▶ Required task:
Substitute "toggle" for "checkbox" in the records, starting with the line that contains "Where should I click to: Focus" and going on through the line that contains "Looking at the screenshot, I should 192,120.". Reproduce only those lines, with nothing else altered.

▶ Saved entries:
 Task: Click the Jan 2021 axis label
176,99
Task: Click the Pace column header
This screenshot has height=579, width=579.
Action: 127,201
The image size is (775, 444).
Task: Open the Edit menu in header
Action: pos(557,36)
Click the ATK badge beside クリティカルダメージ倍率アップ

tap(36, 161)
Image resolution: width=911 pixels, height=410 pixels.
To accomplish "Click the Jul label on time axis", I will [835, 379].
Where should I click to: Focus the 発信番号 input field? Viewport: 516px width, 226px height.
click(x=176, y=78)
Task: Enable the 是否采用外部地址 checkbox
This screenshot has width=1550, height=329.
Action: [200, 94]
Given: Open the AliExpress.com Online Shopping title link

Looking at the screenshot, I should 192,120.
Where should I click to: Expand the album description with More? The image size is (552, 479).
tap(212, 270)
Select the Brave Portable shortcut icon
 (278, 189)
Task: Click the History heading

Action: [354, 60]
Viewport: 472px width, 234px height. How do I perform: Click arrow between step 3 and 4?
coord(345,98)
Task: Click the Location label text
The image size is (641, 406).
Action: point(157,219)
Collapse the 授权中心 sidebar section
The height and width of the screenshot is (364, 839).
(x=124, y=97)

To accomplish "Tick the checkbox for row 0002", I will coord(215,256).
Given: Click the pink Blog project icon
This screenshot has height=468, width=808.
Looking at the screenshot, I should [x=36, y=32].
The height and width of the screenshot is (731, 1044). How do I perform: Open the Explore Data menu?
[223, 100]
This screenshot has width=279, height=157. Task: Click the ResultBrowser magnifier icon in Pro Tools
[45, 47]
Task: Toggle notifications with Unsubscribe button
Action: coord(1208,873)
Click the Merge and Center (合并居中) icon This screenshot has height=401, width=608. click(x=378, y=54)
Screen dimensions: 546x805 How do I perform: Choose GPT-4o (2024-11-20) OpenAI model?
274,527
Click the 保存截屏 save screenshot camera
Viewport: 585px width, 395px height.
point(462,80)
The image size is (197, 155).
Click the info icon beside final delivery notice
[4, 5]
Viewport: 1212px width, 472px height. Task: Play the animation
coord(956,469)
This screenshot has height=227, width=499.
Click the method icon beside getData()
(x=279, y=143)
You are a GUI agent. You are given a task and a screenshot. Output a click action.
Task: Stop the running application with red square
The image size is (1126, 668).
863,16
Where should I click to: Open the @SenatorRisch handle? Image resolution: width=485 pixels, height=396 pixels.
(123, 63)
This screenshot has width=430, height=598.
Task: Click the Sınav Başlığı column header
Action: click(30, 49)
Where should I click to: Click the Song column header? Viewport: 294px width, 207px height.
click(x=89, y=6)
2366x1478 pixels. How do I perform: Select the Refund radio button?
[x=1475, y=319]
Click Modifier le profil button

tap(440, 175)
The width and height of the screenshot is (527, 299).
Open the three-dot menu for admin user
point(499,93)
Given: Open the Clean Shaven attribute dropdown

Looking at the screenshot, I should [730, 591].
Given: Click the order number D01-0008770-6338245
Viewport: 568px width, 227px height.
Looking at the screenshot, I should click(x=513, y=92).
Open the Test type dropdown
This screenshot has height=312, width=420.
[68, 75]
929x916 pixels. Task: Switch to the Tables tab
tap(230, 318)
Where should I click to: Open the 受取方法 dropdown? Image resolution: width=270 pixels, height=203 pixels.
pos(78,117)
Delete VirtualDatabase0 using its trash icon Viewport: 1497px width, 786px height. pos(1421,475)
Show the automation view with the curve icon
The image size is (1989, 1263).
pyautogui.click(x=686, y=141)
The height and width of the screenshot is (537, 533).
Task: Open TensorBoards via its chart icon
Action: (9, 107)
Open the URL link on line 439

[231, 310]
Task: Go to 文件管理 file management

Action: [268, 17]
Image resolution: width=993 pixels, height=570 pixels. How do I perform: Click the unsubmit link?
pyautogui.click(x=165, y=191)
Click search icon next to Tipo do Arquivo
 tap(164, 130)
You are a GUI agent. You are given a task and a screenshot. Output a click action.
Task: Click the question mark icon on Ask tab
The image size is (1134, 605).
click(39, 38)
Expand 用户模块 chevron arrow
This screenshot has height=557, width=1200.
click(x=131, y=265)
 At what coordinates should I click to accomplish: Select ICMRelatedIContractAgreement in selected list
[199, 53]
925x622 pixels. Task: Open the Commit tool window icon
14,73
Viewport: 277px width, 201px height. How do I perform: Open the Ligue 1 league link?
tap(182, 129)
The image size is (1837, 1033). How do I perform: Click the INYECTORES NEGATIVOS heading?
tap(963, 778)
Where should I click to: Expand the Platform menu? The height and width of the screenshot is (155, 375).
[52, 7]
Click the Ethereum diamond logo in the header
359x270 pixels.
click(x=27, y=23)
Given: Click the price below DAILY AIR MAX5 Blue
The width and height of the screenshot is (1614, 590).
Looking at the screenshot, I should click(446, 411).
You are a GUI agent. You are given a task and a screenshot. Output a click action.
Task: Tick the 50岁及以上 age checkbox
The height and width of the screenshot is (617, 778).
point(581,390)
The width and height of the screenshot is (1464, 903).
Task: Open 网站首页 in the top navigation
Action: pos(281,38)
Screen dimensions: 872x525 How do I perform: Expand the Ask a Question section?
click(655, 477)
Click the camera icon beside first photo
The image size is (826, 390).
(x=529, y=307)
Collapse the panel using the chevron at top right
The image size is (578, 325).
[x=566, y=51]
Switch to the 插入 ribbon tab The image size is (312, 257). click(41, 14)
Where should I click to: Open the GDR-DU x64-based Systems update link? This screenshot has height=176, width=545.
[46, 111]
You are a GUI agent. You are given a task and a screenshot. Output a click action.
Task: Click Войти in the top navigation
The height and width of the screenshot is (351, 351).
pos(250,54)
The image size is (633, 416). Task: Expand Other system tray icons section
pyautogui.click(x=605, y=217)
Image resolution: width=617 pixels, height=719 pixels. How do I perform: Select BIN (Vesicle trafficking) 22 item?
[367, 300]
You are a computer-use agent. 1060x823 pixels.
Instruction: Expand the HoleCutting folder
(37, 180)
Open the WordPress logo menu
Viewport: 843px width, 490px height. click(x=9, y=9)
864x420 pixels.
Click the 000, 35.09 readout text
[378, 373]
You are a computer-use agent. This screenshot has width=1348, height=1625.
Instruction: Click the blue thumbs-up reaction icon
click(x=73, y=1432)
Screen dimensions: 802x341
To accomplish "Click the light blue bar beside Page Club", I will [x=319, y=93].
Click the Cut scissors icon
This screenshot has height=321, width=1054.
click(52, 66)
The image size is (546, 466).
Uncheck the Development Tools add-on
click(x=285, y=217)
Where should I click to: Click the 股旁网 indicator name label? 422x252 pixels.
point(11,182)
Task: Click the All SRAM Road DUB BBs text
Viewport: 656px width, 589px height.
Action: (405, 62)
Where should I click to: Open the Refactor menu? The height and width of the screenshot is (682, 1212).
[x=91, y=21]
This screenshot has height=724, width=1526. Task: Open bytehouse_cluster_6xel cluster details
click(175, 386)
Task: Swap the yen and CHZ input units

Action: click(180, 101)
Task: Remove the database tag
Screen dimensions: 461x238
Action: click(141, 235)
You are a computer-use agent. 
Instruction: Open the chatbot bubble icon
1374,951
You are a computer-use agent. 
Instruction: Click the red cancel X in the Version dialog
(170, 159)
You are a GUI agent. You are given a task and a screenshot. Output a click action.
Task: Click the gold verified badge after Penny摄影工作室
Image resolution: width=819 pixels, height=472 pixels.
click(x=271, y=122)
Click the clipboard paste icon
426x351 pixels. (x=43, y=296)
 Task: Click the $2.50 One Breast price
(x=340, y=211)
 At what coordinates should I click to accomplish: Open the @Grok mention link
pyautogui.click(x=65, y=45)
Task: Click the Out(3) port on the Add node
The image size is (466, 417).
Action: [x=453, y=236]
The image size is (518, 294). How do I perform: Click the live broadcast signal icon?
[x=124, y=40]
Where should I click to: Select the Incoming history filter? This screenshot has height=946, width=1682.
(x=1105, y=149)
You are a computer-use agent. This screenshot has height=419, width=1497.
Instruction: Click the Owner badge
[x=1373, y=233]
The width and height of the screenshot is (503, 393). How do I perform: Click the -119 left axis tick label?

▶ Task answer:
Where should I click to: Focus the 発信番号 input field? Viewport: 516px width, 226px height.
click(x=176, y=78)
Task: Enable the 是否采用外部地址 toggle
This screenshot has width=1550, height=329.
Action: [200, 94]
Given: Open the AliExpress.com Online Shopping title link

Looking at the screenshot, I should 192,120.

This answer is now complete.